I consider myself fortunate enough to be on the cusp of two generations. Yes, my diary had a lock and yes I have a myspace among other things. However, I came along at the end of this boom. There are some social networking sites out there that I don't even know or care about. However, I do know not to talk bad about my employer and not to post drunk pictures of myself online. There are younger kids out there that don't know that. I can't believe that I'm saying this, but it is up to parents to check it out and see what their kid is posting. Yes, you're putting yourself out there. Yes, you may be 16 and think it's cool to put a picture of you doing a keg stand at that party that your parents don't know about. I'm glad I don't have those kinds of things floating around out there. I reflect back now and I'm glad that I didn't have a myspace or facebook back then because who knows what would have ended up on there. Yes, I think these things are great, but I'm also old enough to know that they are not private. I know that my boss can easily look me up online and find out just about anything. We do live in a world where our email is not private no matter what we thing. Your company IT department can log on to your computer while you're working and see if you really are working on that report or shopping online. Kids have no reality of this. Many of them think that big brother already knows, so why hold back?

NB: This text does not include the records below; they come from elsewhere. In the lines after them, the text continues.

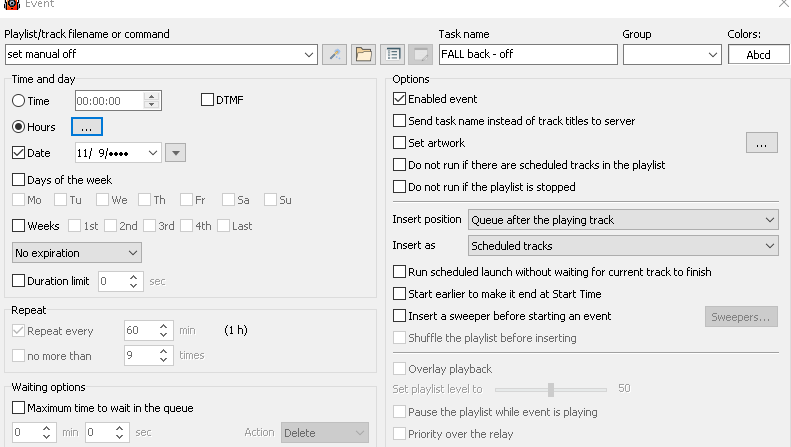Click the Sweepers... button
Viewport: 791px width, 447px height.
click(x=741, y=317)
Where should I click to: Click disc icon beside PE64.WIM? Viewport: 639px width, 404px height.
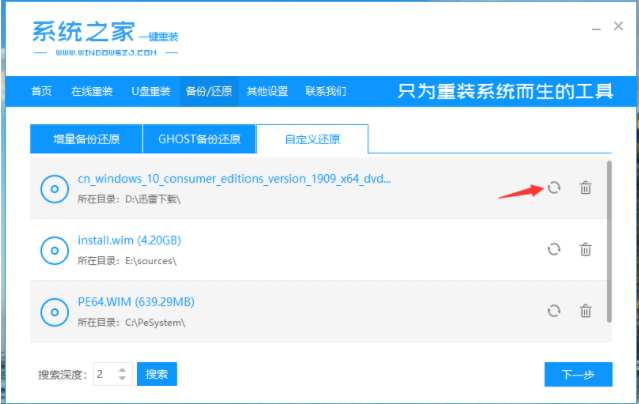coord(53,312)
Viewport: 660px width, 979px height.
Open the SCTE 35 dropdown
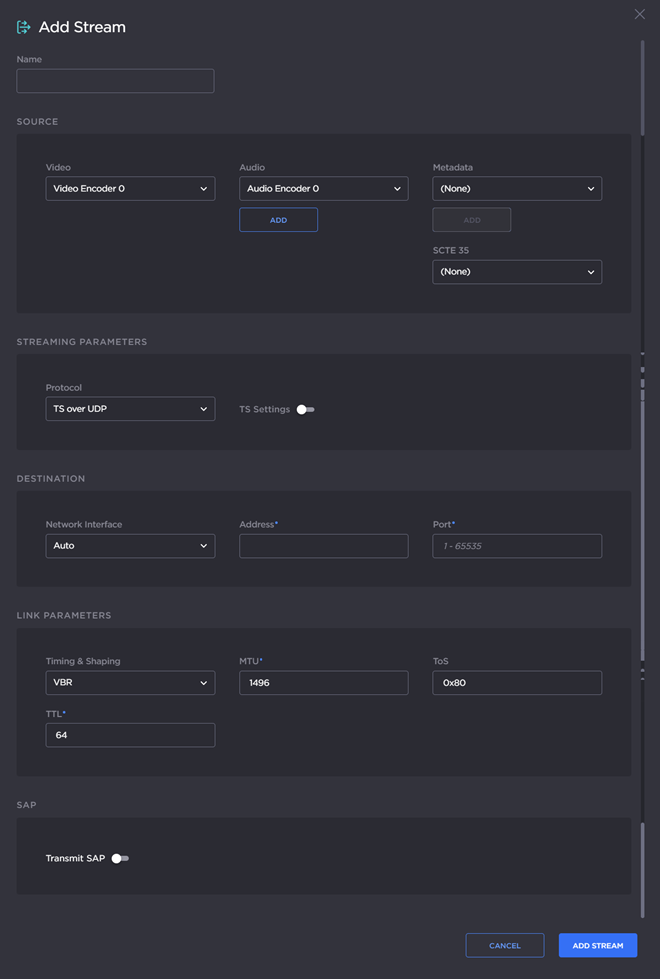(x=516, y=271)
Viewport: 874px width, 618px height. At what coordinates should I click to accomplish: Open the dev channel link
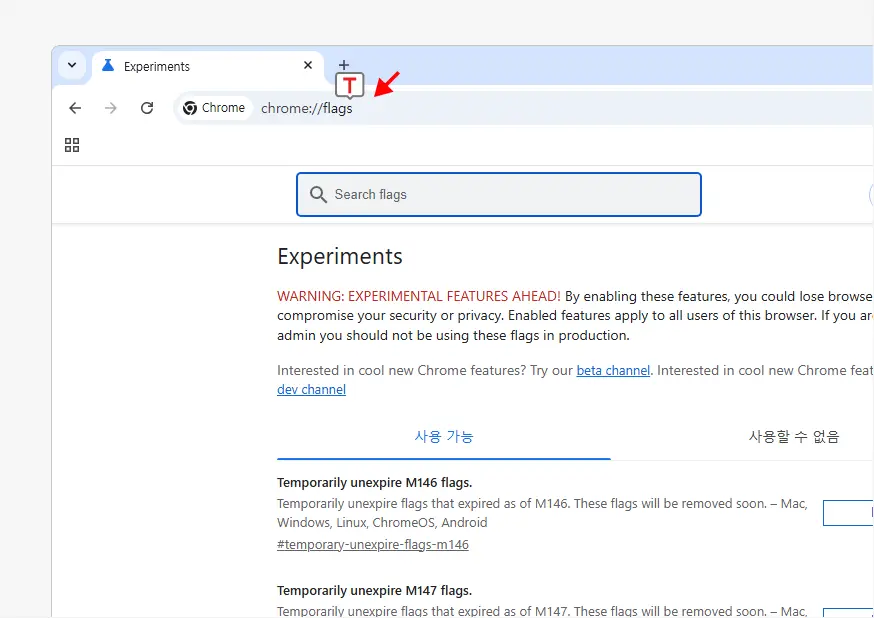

Earlier on in the article: “Whenever young people are allowed to indulge in something old people are not allowed to, it makes us bitter. What did we have? The mall and the parking lot of the 7-Eleven? It sucked to grow up when we did! And we’re mad about it now.” People are always eager to believe that their behavior is a matter of morality, not chronology, Shirky argues. “You didn’t behave like that because nobody gave you the option.”

I disagree. I did have the option. I got my first computer in the 3rd grade. Email and the Internet followed shortly after that. I remember having actual floppy disks - the kind that you had to switch out 6 times if you were playing Carmen Sandiego. I have the option to post whatever I want out there and have whoever find it. I just have the common sense to hold back on what I say. Most kids today don't have that common sense. Everyone has the option.